Tess was really alert today. She’s back in ‘feeder and grower’ mode, which is deliciously boring. I held her for hours and she slept for ages, then cracked an eye open to make sure I was still there and went back to sleep. Repeat. She likes it when we cradle or chin her head – seems to help her sleep during kangaroo, but makes turning pages hard. Lol! Then she pooped on me while I was changing her – awkward in an isolette where you have to change everything and make sure it’s perfectly clean again through side access holes (the poor nurse had just finished alcohol-swabbing the whole thing!), but delightfully normal. I left with a smile.

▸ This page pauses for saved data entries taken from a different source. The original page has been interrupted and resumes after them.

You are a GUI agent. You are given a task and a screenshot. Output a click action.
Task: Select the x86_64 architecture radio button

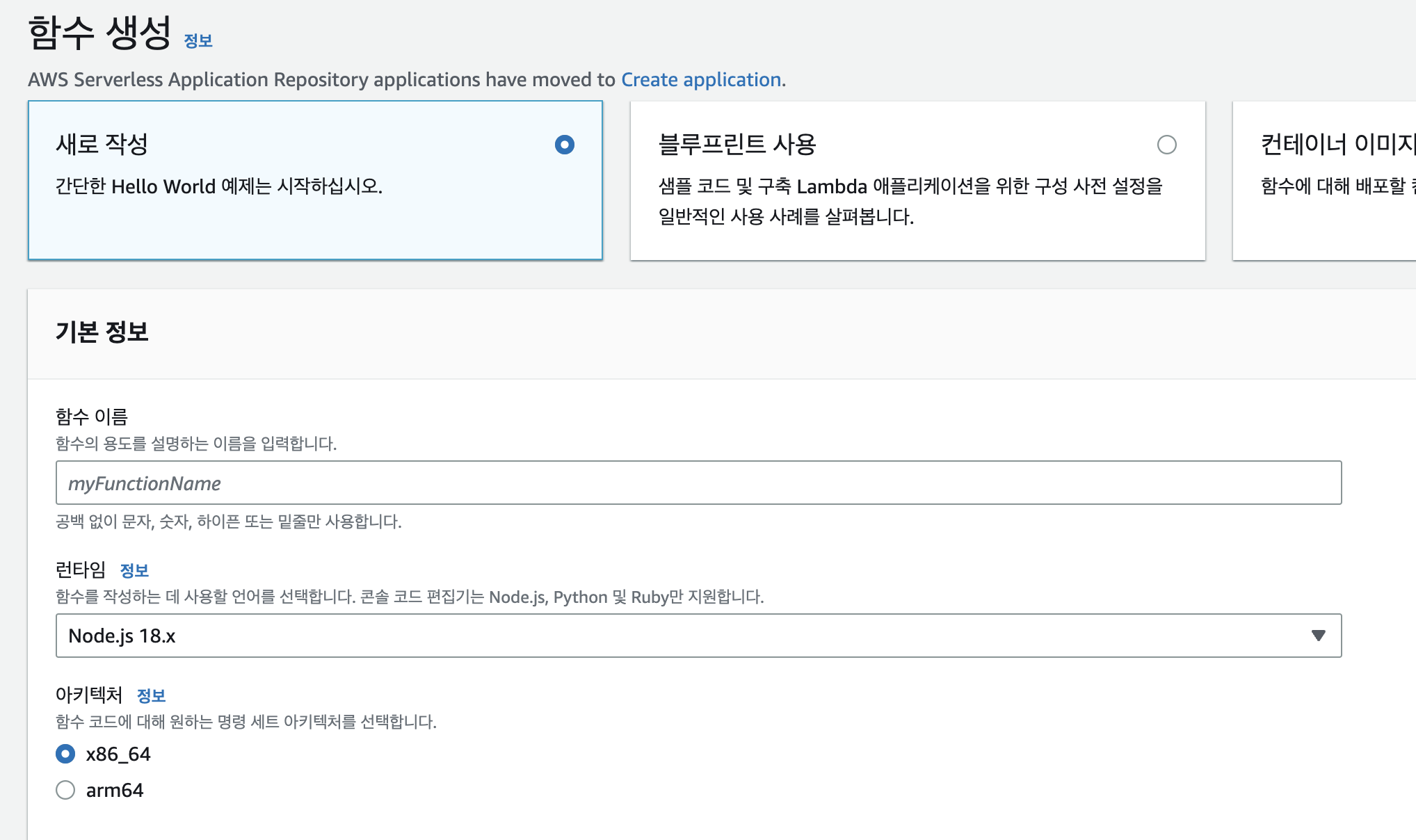[x=65, y=754]
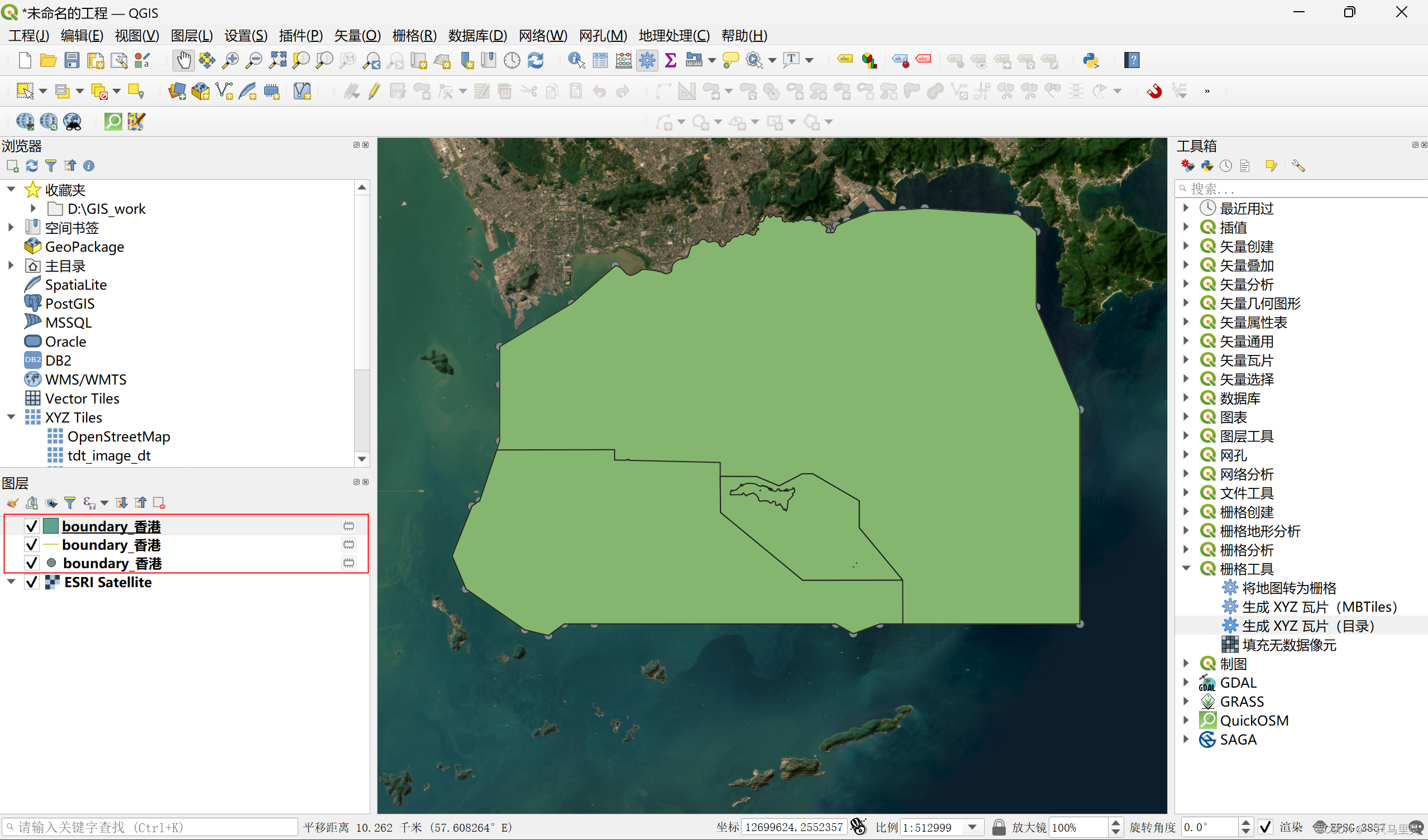Expand the GDAL toolbox group

1186,683
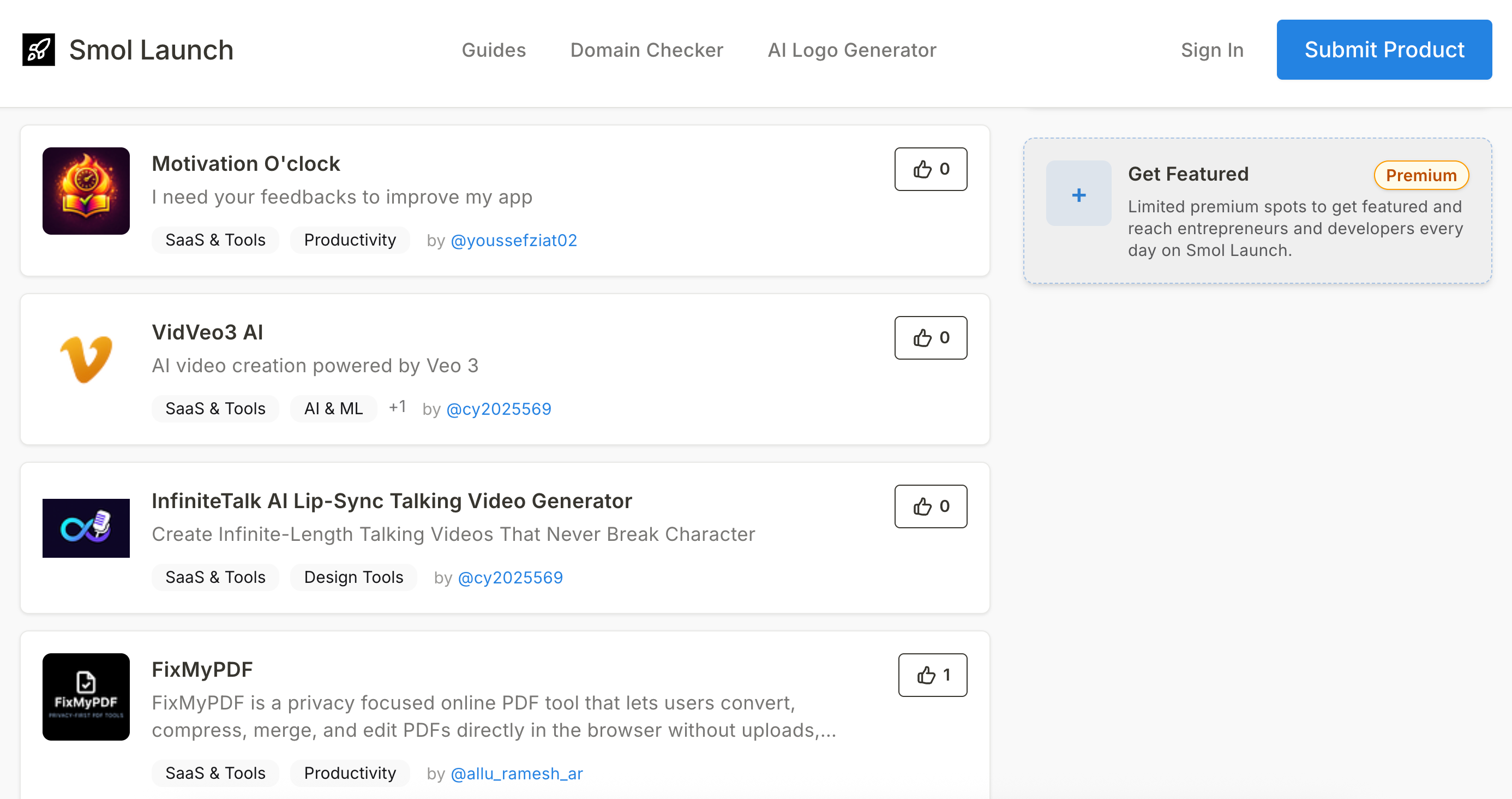
Task: Select the Design Tools tag
Action: tap(353, 577)
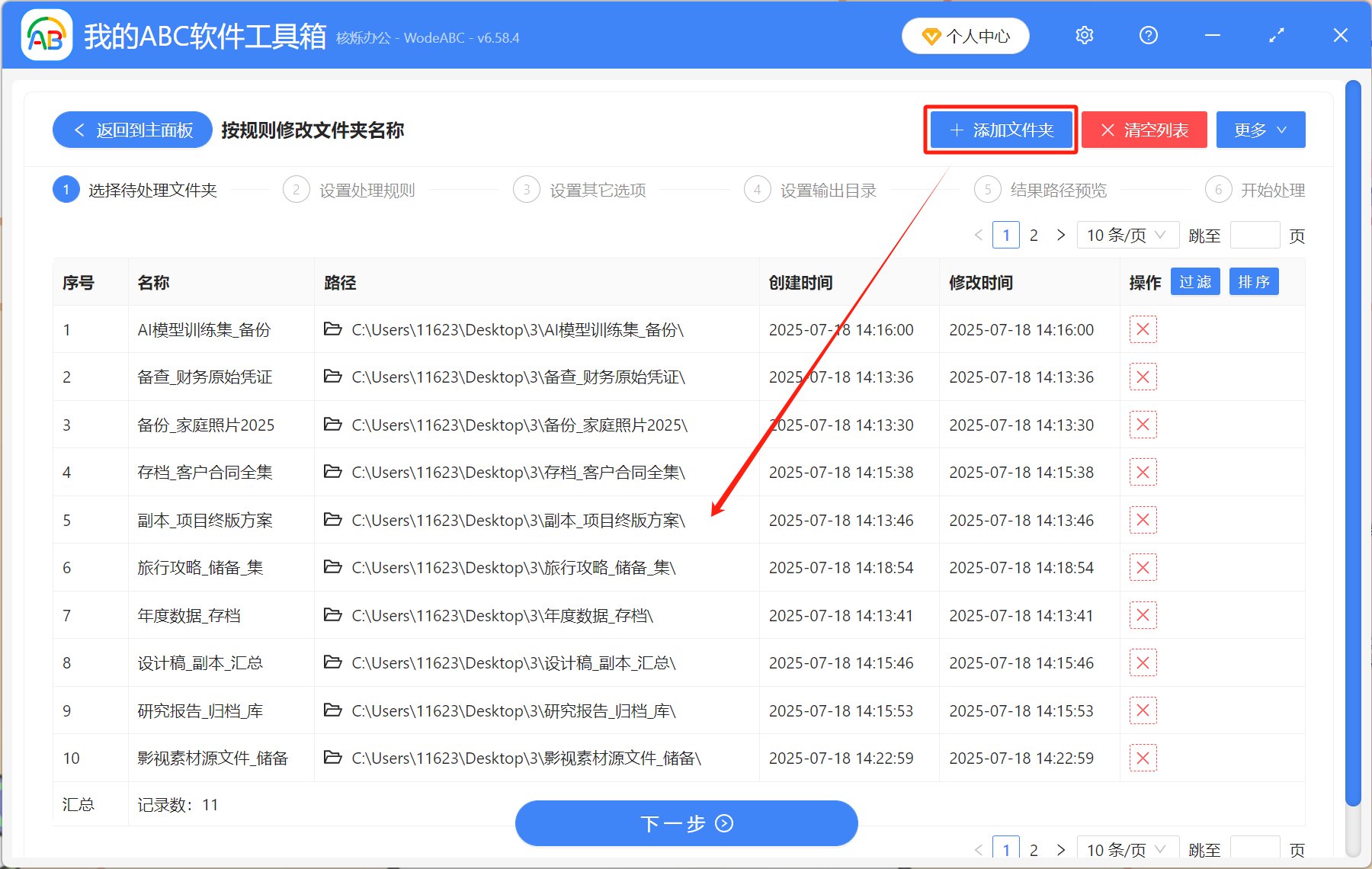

We got our work done, ran a few errands, caught up on each other’s day, and did the normal couple stuff we would be doing at home. It’s just instead of timing the evening around dinner with friends or concert tickets, we time it around cares. Silver lining? We’re easing into parenthood from our unfettered DINK lives rather than being rudely thrown into it like all the normal people! Still, when I put Tess back in the isolette this afternoon, she hung onto my shirt like I was going to disappear. I know it’s a baby reflex, but man! It made me want to stomp my foot and demand an open bed for her! Don’t worry – we keep the irrational thoughts to ourselves.
Tess has graduated to isolette temp versus baby-specific temp. That means one less sensor stuck to her body. If she can keep gaining, it’s a move towards big baby body temperature maintenance. (Preemies have trouble staying warm.) Also, she’s officially on 3.5 liters of air. Yay! Turns out a lot can happen in a month. 🙂
Back home, the house construction has officially begun. Stella thankfully has a new place to stay with an older, more experienced sweet dog to calm her (thanks, Fable!). It’s weird to think about crazy stuff at home when staying at a ron mcd b&b (although I keep accidentally calling the hospital home!), but it’s exciting to think about what it may be when we get back. Thanks mom, max and patty!
Here, we’ll try to enjoy the green trees against the mountains until we can get back to the great lake we left behind.